No more diapers, wipes or lugging around a giant diaper bag with all the necessities! It's potty training time and one step closer to your toddler's independence. Once mastered, you can expect a confidence boost in your youngster as they learn a vital life skill. While the road to potty training isn't simple, there will be accidents, tears, and frustration - but the outcome is worth it!
Take a look at our tips to help you on this very important journey.
Often times, children are excited to learn something new, especially if it makes them feel older, stronger or smarter. They like to mimic their favorite adults, and what better to mimic than going to the potty? Familiarize your child with the bathroom and how the toilet works. Judging their readiness for potty training depends on their behavior. Are they telling you when they need to use the bathroom? Are they excited about using a "big kid" potty? Are they bothered by a dirty diaper?
Choose a time period when you will have more option to spend encouraging and teaching your child to use the potty. Three days in a row works best to start to cement the process in their minds. Try a long weekend if that works with your schedule.
Once you've determined that your child is ready to move forward with potty training, get them psyched up. Shop for their new "big kid" underwear and let them pick out what they like so they can get excited about it. Purchase Pull-Up type diapers for nighttime wear if you feel inclined to in the beginning.
Let them anticipate the training as they would some other thrilling event such as a birthday party.
The Big Day
On the first day, let your child wear the new underwear so that they can become accustomed to the feel of it. Have the potty set up in the most convenient bathroom possible. Encourage your child to drink plenty of fluids to inspire the need to urinate. Keep an eye out for signals that they need to use the potty.
When you receive your first signal, take them to the bathroom immediately. If they do not urinate or defecate, set a timer for 20 minutes and try again. Continue this pattern so the child can get used to the system. Ensure your child washes their hands appropriately after every attempt.
If you child isn't interested in training at that moment, let them know that you will be headed to the bathroom to try again after a task of your choosing. For example, if your child is fussy and doesn't want to try to use the potty, let them know that after they are done playing with a toy or cleaning them up, they will be going to the potty again to try. Use this to become part of your routine every day. Great times to use are; before meals try the potty, before going outside to play or before leaving the house.
The Next Few Days
Ensure that the other adults in the home know what the program is and how to react appropriately to the child when they alert them to needing to use the bathroom.

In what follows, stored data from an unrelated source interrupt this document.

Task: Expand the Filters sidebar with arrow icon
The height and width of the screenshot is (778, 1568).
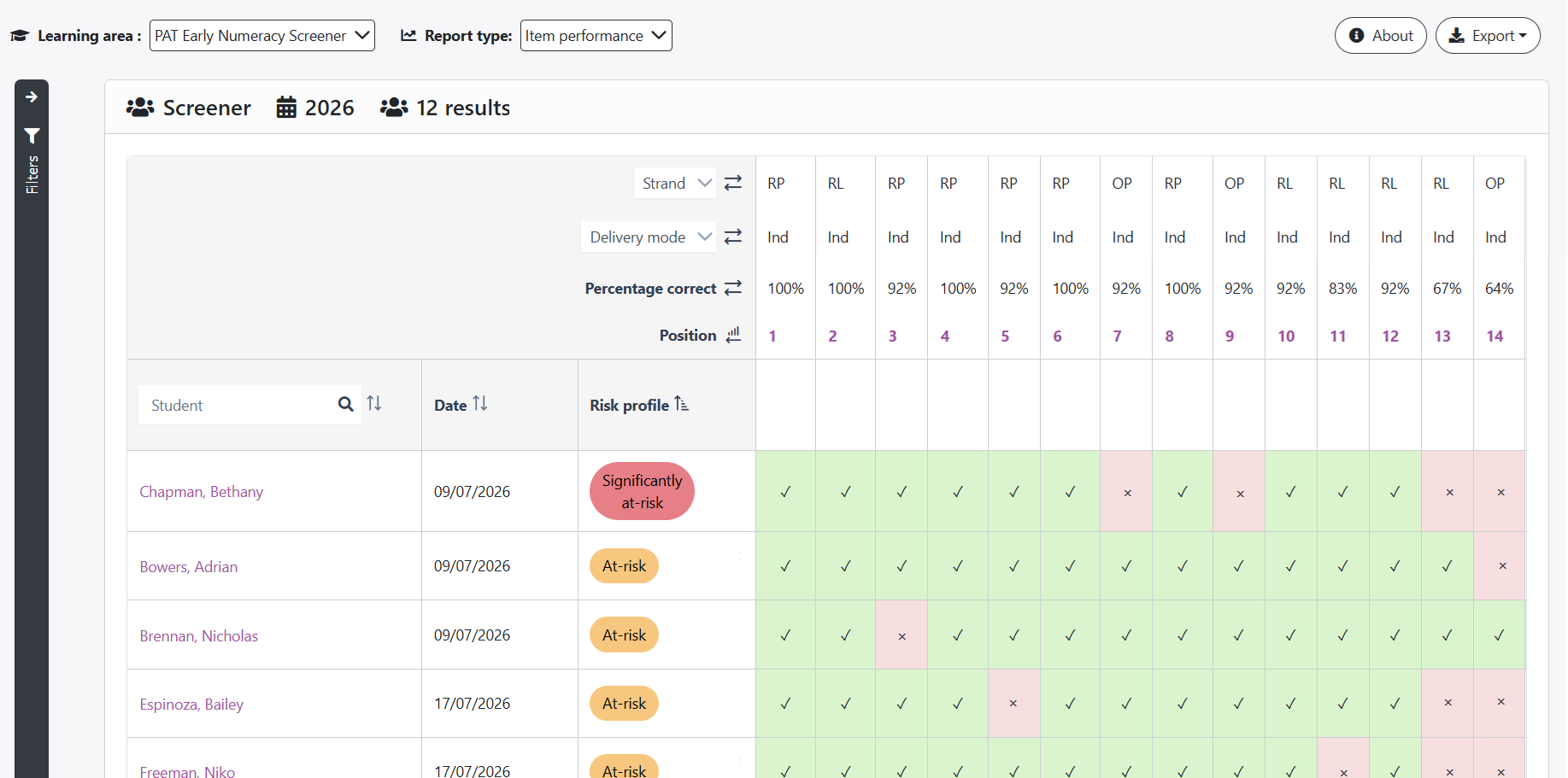Action: [32, 97]
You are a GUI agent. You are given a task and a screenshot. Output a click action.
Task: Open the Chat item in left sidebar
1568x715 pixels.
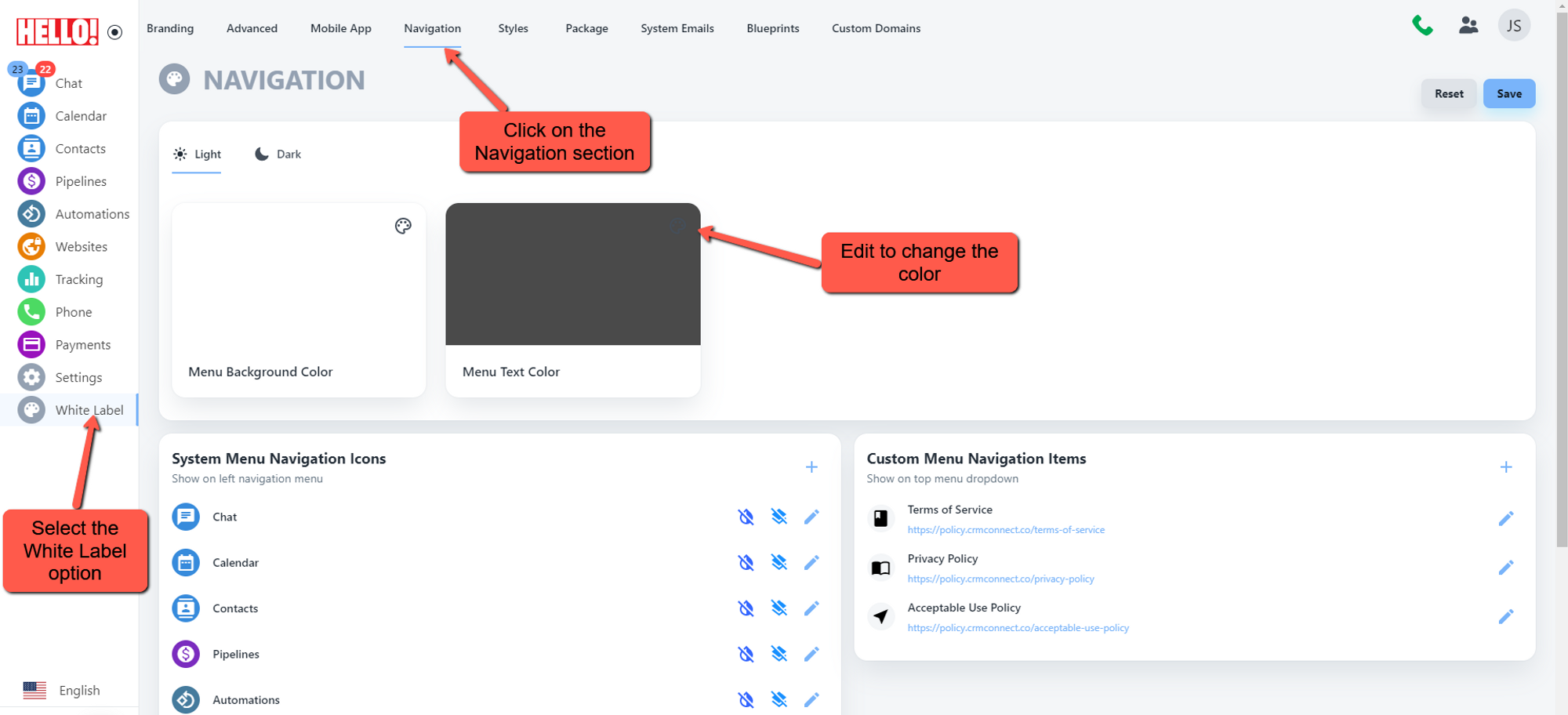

Continue on the same plan, depending on which method works best for your child. Use various motivators such as stickers, gold stars or small treats. During this time it's important to remain emotionally neutral and to stay on task no matter how difficult it becomes. The frustration or anger you show your child can inhibit their ability to fully understand and learn this task.
Use Pull-Ups for naps or nighttime until your child can determine when they need to go and get the hang of using the bathroom.
A Few Final Notes
When preparing to leave the home, have your child use the bathroom.
Bring a change of clothes in case of accidents.
Make other caregivers aware of particular signals the child gives when they need to go.
Take the portable potty with you when you leave the house if appropriate.